In a 1970 newspaper interview, songwriter Kris Kristofferson recalled his arrival in Nashville a few years earlier by saying he “rocketed straight to the bottom.” A couple of years later he would become one of the most-covered songsmiths in town, with songs including “For the Good Times,” “Help Me Make It Through the Night,” and “Me and Bobby McGee” leading the charge. “Nashville was like Paris in the Twenties,” he told Rolling Stone in a 2009 profile by actor-director Ethan Hawke. “We’d stay up all night trying to knock each other out with our songs. It was both kind of exciting and kind of depressing.”
One of the Texas-born former Army captain’s most legendary songs to emerge from those heady early days was “Sunday Morning Coming Down.” Told from the perspective of a downcast narrator who after having a beer for breakfast stands on a “Sunday morning sidewalk wishin’ I was stoned,” the lyrics suggested Kristofferson had a clear understanding what “the bottom” was all about. Late in 1969, it became the debut country single for Ray Stevens, a pop star who had previously scored Top Ten hits with the decidedly more comical “Gitarzan” and “Ahab the Arab.” Stevens’ version missed the Top Forty on the country chart and only dented the pop chart, but soon got the attention of several artists, with easy-listening singer Vicki Carr the next to record it for an LP of country-pop titled Nashville by Carr, followed closely by Opry star Roy Drusky.
On February 18th, 1970, Carr would beat Cash to the punch by a week, performing the song on Cash’s show before he did. But once the Man in Black did, he made it his own. Cash debuted his definitive version of “Sunday Mornin’ Comin’ Down” 50 years ago today, on the Wednesday, February 25th, 1970 edition of his ABC variety series’ “Ride This Train” segment. The episode also featured appearances by Kenny Rogers and the First Edition, Cass Elliott, and comedian Bob Hope, who would duet with Cash on his most recent Number One country song “A Boy Named Sue.”
In October 1970, Cash’s performance of the song appeared on an LP titled The Johnny Cash Show, minus the lengthy introduction that accompanied it on the series. Speaking of the Great Depression of the 1930s and of the many men who hopped freights to look for work during that time, including his own father, Cash reasoned that while freight-hopping wasn’t as popular, people were still doing a lot of soul-searching. “I suppose we’ve all… all of us been at one time or another ‘[a] drifter at heart,’ and today, like yesterday, there’s many that are on that road heading out. Not searching maybe for work, as much as for self-fulfillment, or understanding of their life… trying to find a meaning for their life… Many who have drifted – including myself – have found themselves no closer to peace of mind than a dingy backroom, on some lonely Sunday morning, with it coming down all around you.”

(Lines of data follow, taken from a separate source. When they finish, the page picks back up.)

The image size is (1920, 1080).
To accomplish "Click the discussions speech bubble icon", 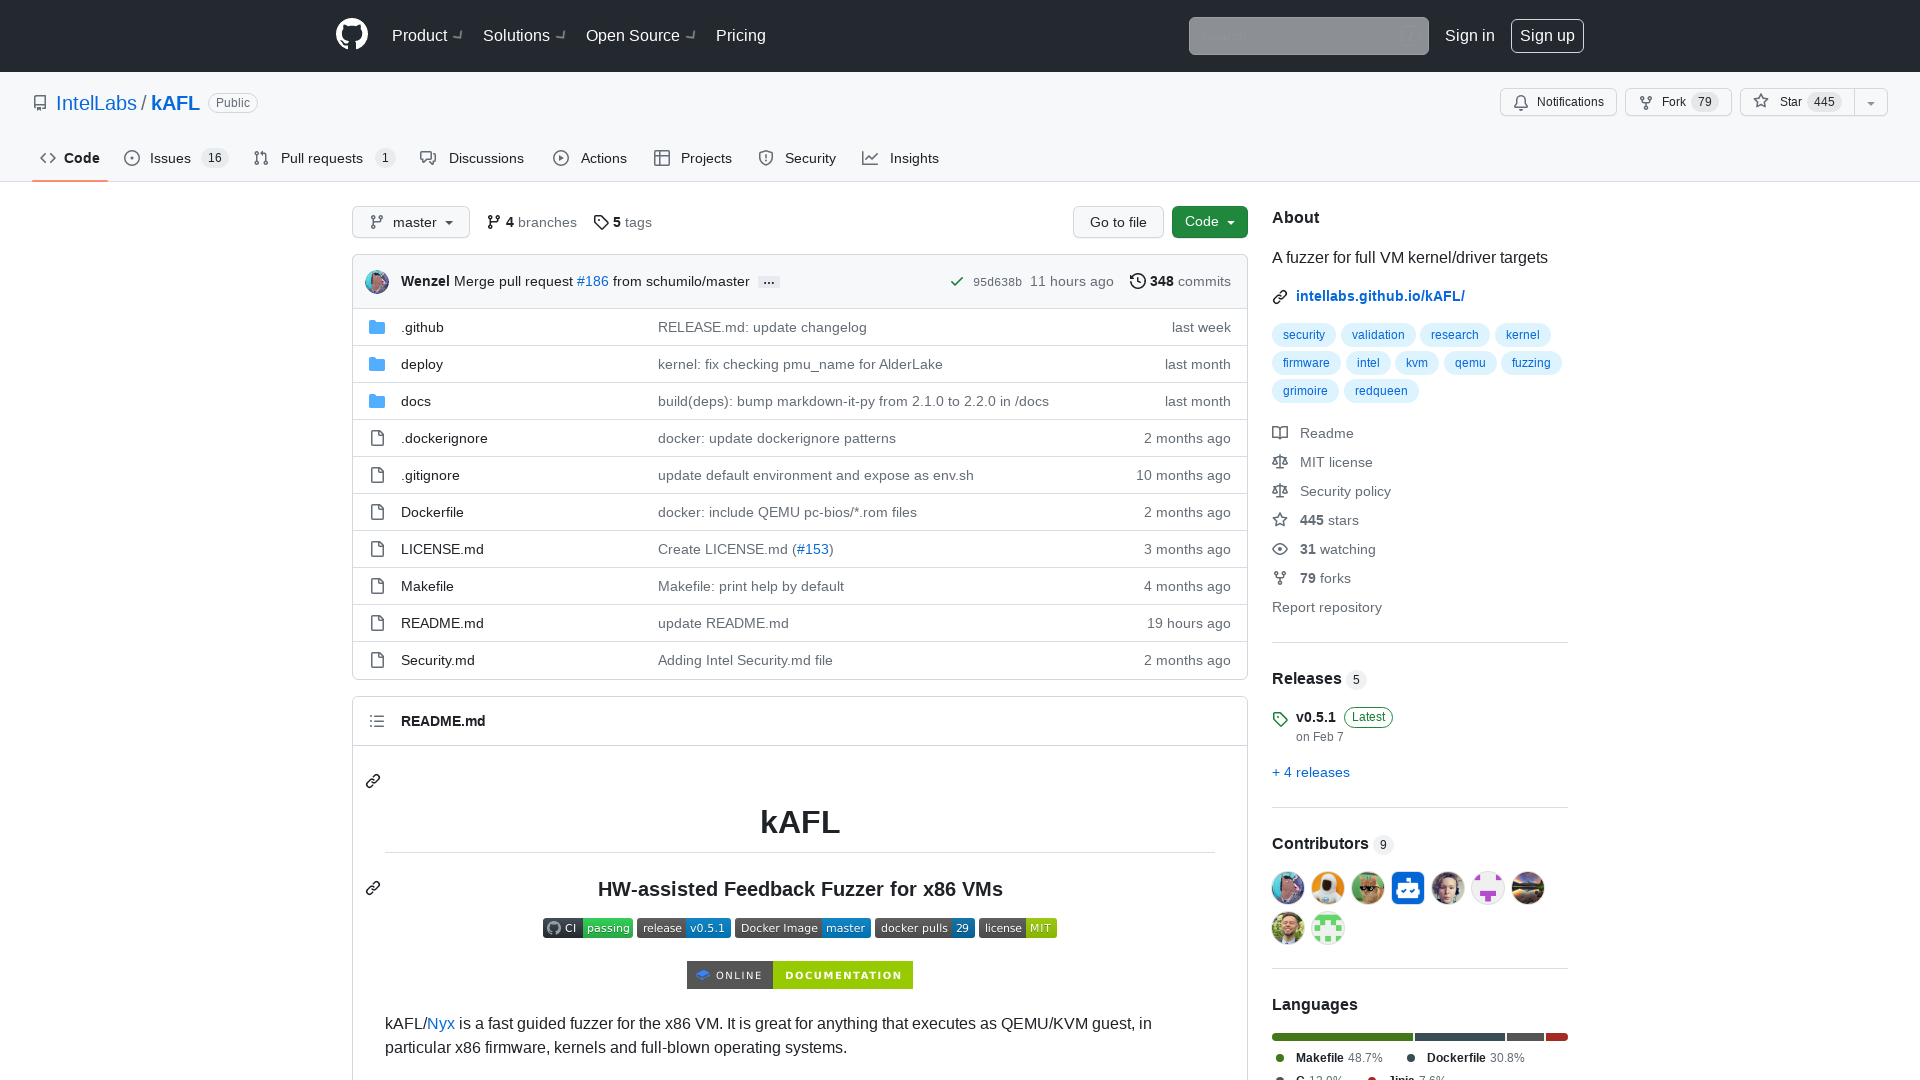I will (429, 158).
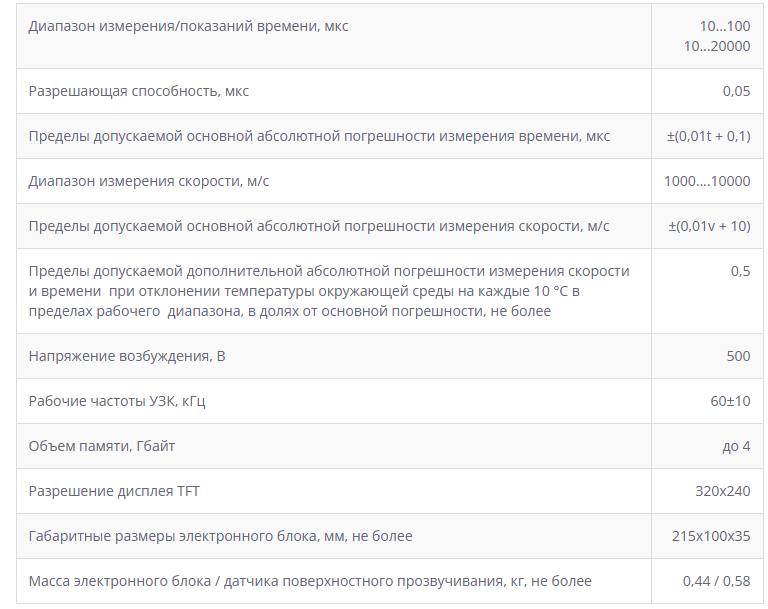Select the 0,5 additional error value

tap(740, 271)
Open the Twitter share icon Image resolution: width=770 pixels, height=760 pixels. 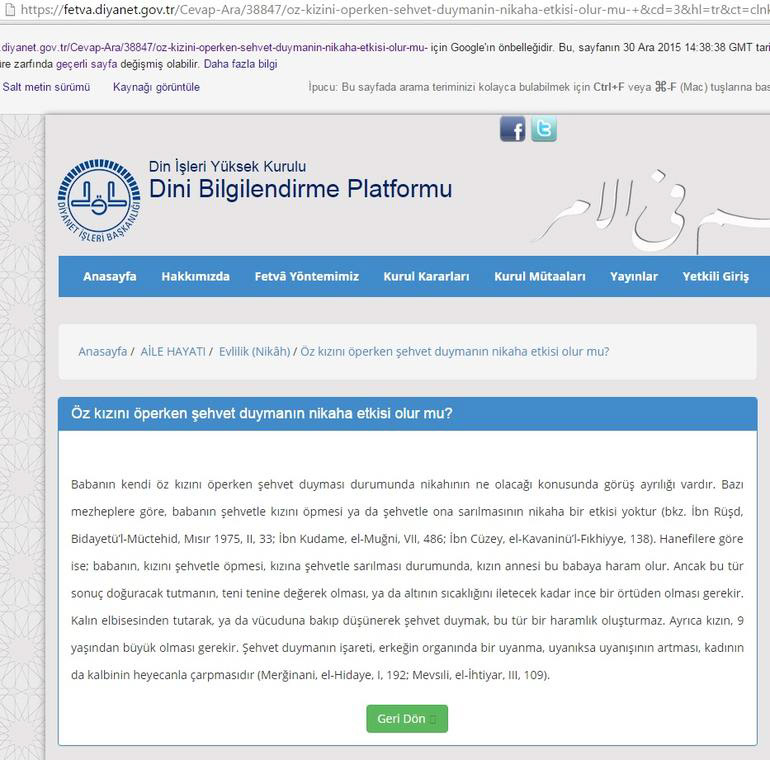(544, 129)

For years, tales of nervous ABC censors have surrounded Cash’s first performance of the song for a nationwide TV audience, with the 2009 Rolling Stone profile noting that Kristofferson watched backstage at the Ryman Auditorium, where the episodes were taped, as censors approached Cash to suggest changing the line, “Wishing, Lord, that I was stoned,” to “Wishing, Lord, that I was home.” Kristofferson protested it would change the meaning of the song to leave the word “stoned” out, but added that he trusted Cash to handle it properly. What Cash did next was… nothing. He sang the song as written. In fact, in all subsequent performances of the song on the show, the word “stoned” remained, just as it had a week earlier in Carr’s version, so if the censors did take issue with it at first, they got over whatever fears they had. The above performance appeared in an episode that first aired two months later, in April 1970, with Cash mentioning in the intro that Kristofferson would soon be appearing on an episode.
Released as a single on the last day of July, “Sunday Morning Coming Down” was a Number One country hit by early October and earned Kristofferson a CMA Song of the Year award four days after it reached the top. In addition to the more than 100 cover versions, it would become a Cash standard. Kristofferson would continue to perform the song in his own shows, including a 2017 appearance at England’s Glastonbury festival, where he sang it with actor Johnny Depp.